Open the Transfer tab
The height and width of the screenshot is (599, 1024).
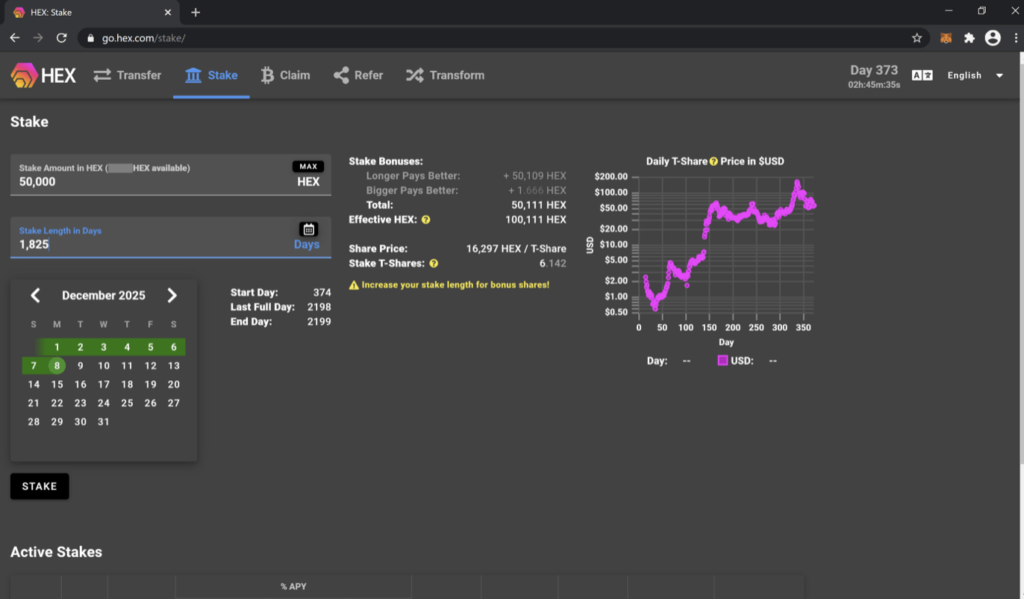click(x=127, y=75)
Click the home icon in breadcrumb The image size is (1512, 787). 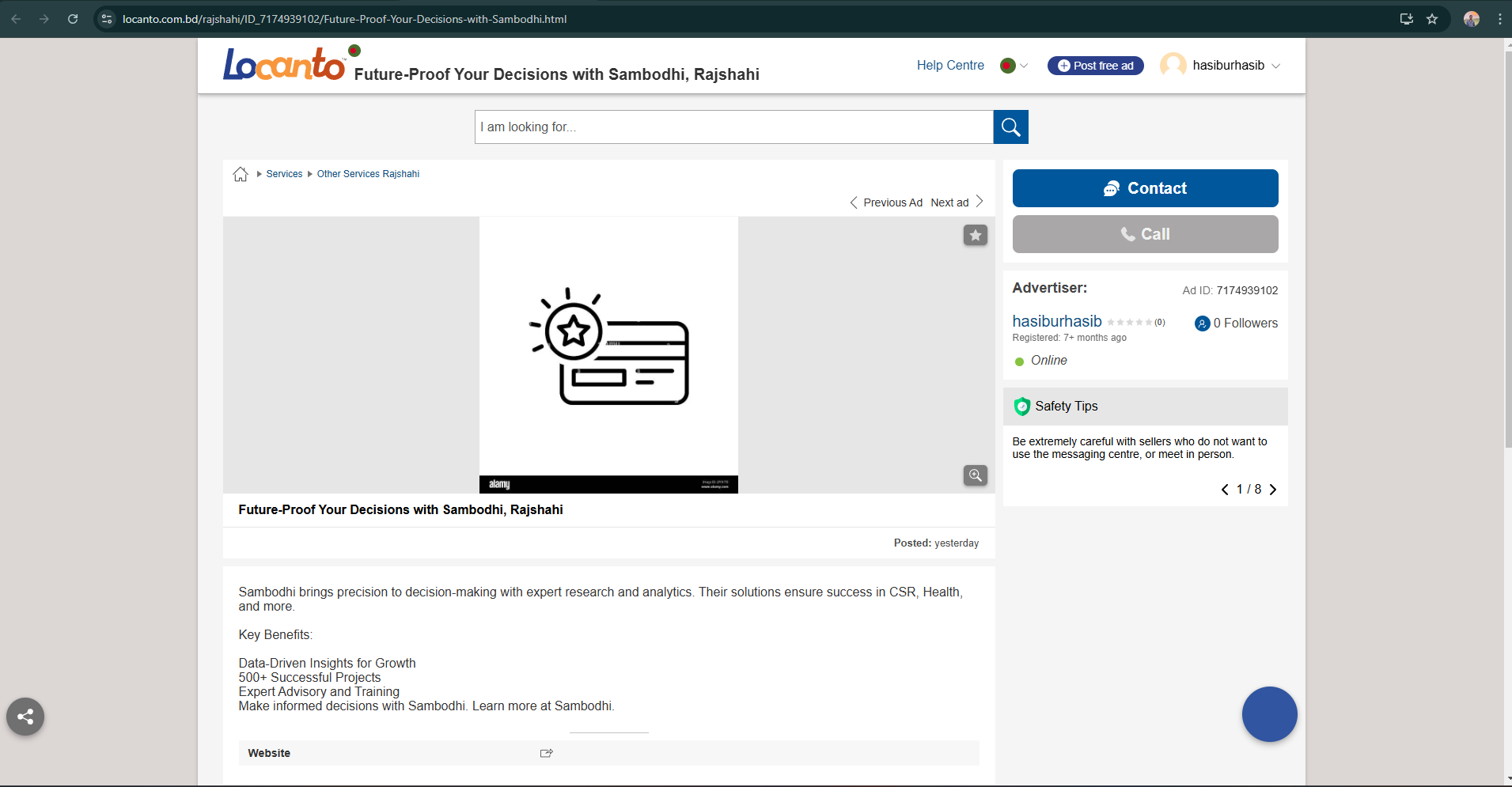(241, 174)
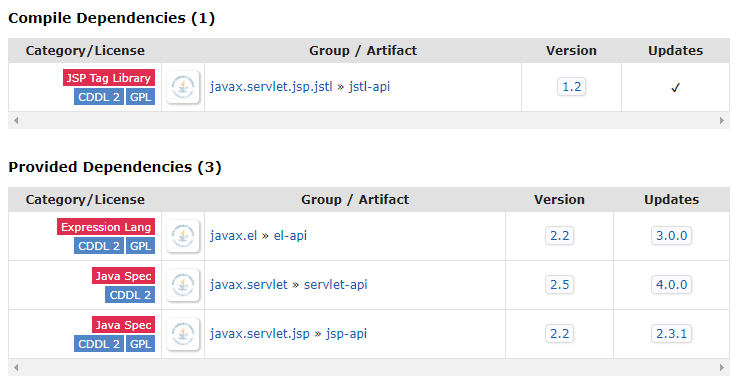Open the Expression Lang category tag
The image size is (737, 383).
(106, 227)
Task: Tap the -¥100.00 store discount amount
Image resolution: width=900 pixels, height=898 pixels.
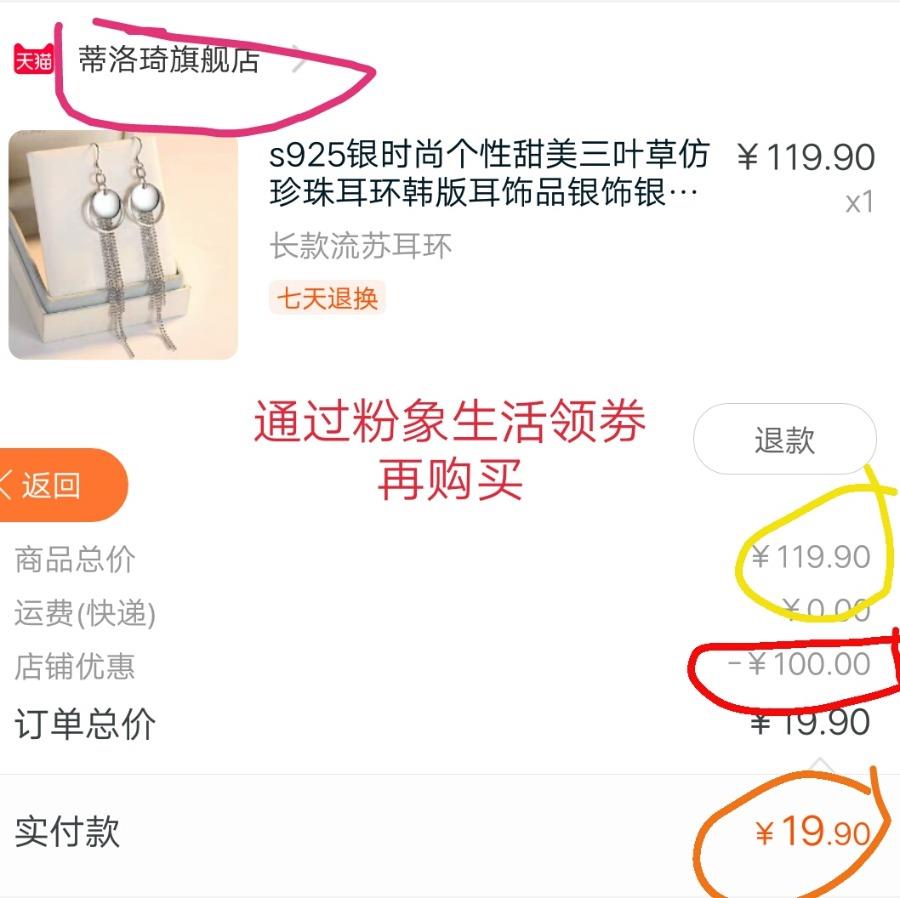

TASK ITEM.
Exactly the lines from the one containing "Task: Tap the -¥100.00 store discount amount" through the last line of the material above, both included and free of pictures, should make up your answer, please.

EXERCISE RESULT.
Task: Tap the -¥100.00 store discount amount
Image resolution: width=900 pixels, height=898 pixels.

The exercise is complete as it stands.